Change "Viewport" to "Display area" throughout the records and reproduce them otherwise unaltered, leaving out the pictures.

## Click-target data
┄┄┄┄┄┄

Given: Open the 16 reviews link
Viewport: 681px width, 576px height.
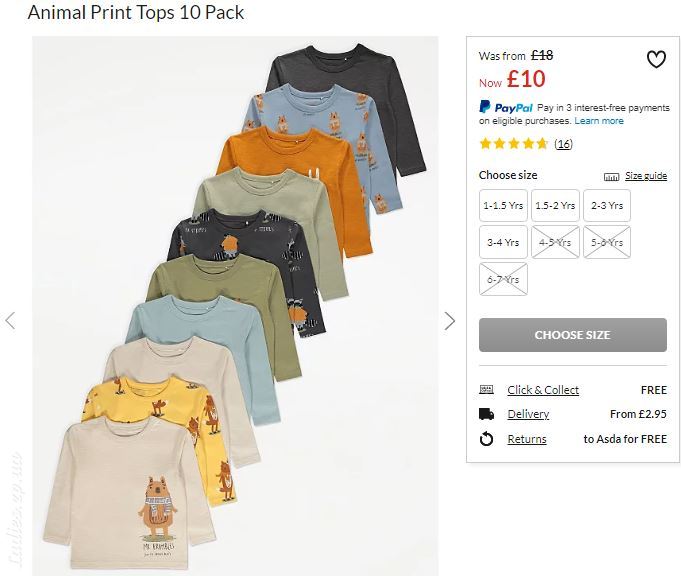Looking at the screenshot, I should [x=563, y=144].
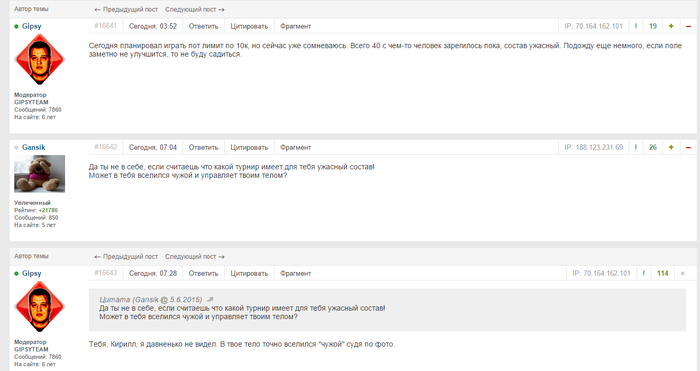Click Цитировать on Gansik's post

(x=249, y=147)
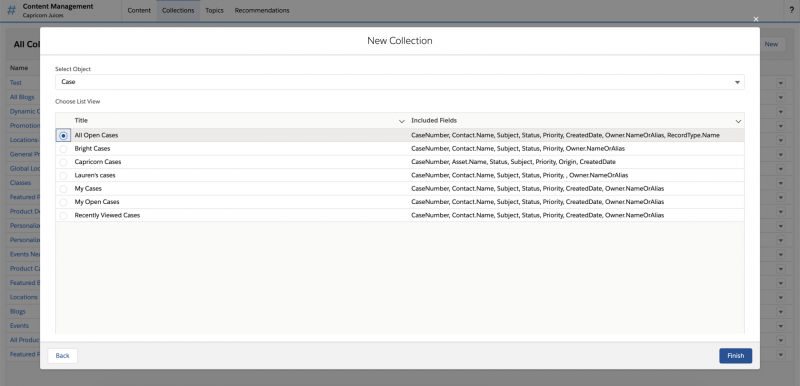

┄┄┄┄┄┄

## THE COMPLETED TASK
Given: Open the 16 reviews link
Display area: 681px width, 576px height.
Looking at the screenshot, I should [x=563, y=144].
Click Цитировать on Gansik's post

(x=249, y=147)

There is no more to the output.